> Work to be completed
Could you transcribe all of the data word for word?

> Data for processing
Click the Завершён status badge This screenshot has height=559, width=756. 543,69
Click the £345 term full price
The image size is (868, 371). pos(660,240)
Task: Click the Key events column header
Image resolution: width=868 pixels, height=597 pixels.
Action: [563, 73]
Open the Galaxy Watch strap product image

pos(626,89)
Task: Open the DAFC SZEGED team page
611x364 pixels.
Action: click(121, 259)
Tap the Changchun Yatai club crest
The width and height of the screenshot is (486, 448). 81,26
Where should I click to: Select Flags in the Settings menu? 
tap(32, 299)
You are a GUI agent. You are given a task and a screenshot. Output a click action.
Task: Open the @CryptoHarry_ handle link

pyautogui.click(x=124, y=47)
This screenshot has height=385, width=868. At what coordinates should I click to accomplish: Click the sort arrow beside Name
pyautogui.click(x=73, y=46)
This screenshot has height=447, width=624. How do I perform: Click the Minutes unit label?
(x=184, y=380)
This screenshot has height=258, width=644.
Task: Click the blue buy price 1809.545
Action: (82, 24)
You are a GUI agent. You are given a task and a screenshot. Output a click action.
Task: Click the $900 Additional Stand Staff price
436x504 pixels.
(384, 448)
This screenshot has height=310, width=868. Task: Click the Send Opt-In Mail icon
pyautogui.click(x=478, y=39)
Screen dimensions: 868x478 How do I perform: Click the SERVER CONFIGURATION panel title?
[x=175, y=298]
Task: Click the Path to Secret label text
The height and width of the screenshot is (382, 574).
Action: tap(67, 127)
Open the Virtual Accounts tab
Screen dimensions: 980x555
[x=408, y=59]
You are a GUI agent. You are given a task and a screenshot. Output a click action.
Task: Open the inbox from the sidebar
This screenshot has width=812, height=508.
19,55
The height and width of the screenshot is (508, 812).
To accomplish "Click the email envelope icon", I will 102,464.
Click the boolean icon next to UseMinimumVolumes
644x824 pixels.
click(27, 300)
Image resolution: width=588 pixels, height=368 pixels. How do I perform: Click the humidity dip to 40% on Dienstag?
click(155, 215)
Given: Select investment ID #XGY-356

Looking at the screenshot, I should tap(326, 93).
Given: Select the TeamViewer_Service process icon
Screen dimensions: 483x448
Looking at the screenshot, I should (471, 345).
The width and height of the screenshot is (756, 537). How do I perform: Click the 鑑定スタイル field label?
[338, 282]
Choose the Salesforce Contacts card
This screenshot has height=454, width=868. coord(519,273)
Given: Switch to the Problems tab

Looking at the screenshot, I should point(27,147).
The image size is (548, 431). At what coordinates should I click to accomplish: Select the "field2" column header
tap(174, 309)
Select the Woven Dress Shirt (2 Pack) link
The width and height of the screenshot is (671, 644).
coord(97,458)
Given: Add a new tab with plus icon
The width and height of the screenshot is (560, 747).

> Answer to this task
Click the Завершён status badge This screenshot has height=559, width=756. 543,69
Click the £345 term full price
The image size is (868, 371). pos(660,240)
Task: Click the Key events column header
Image resolution: width=868 pixels, height=597 pixels.
Action: [563, 73]
Open the Galaxy Watch strap product image

pos(626,89)
Task: Open the DAFC SZEGED team page
611x364 pixels.
Action: click(121, 259)
Tap the Changchun Yatai club crest
The width and height of the screenshot is (486, 448). 81,26
Where should I click to: Select Flags in the Settings menu? 
tap(32, 299)
You are a GUI agent. You are given a task and a screenshot. Output a click action.
Task: Open the @CryptoHarry_ handle link

pyautogui.click(x=124, y=47)
This screenshot has height=385, width=868. At what coordinates should I click to accomplish: Click the sort arrow beside Name
pyautogui.click(x=73, y=46)
This screenshot has height=447, width=624. How do I perform: Click the Minutes unit label?
(x=184, y=380)
This screenshot has height=258, width=644.
Task: Click the blue buy price 1809.545
Action: (82, 24)
You are a GUI agent. You are given a task and a screenshot. Output a click action.
Task: Click the $900 Additional Stand Staff price
436x504 pixels.
(384, 448)
This screenshot has height=310, width=868. Task: Click the Send Opt-In Mail icon
pyautogui.click(x=478, y=39)
Screen dimensions: 868x478 How do I perform: Click the SERVER CONFIGURATION panel title?
[x=175, y=298]
Task: Click the Path to Secret label text
The height and width of the screenshot is (382, 574).
Action: tap(67, 127)
Open the Virtual Accounts tab
Screen dimensions: 980x555
[x=408, y=59]
You are a GUI agent. You are given a task and a screenshot. Output a click action.
Task: Open the inbox from the sidebar
This screenshot has width=812, height=508.
19,55
The height and width of the screenshot is (508, 812).
To accomplish "Click the email envelope icon", I will 102,464.
Click the boolean icon next to UseMinimumVolumes
644x824 pixels.
click(27, 300)
Image resolution: width=588 pixels, height=368 pixels. How do I perform: Click the humidity dip to 40% on Dienstag?
click(155, 215)
Given: Select investment ID #XGY-356

Looking at the screenshot, I should tap(326, 93).
Given: Select the TeamViewer_Service process icon
Screen dimensions: 483x448
Looking at the screenshot, I should (471, 345).
The width and height of the screenshot is (756, 537). How do I perform: Click the 鑑定スタイル field label?
[338, 282]
Choose the Salesforce Contacts card
This screenshot has height=454, width=868. coord(519,273)
Given: Switch to the Problems tab

Looking at the screenshot, I should point(27,147).
The image size is (548, 431). At what coordinates should I click to accomplish: Select the "field2" column header
tap(174, 309)
Select the Woven Dress Shirt (2 Pack) link
The width and height of the screenshot is (671, 644).
coord(97,458)
Given: Add a new tab with plus icon
The width and height of the screenshot is (560, 747).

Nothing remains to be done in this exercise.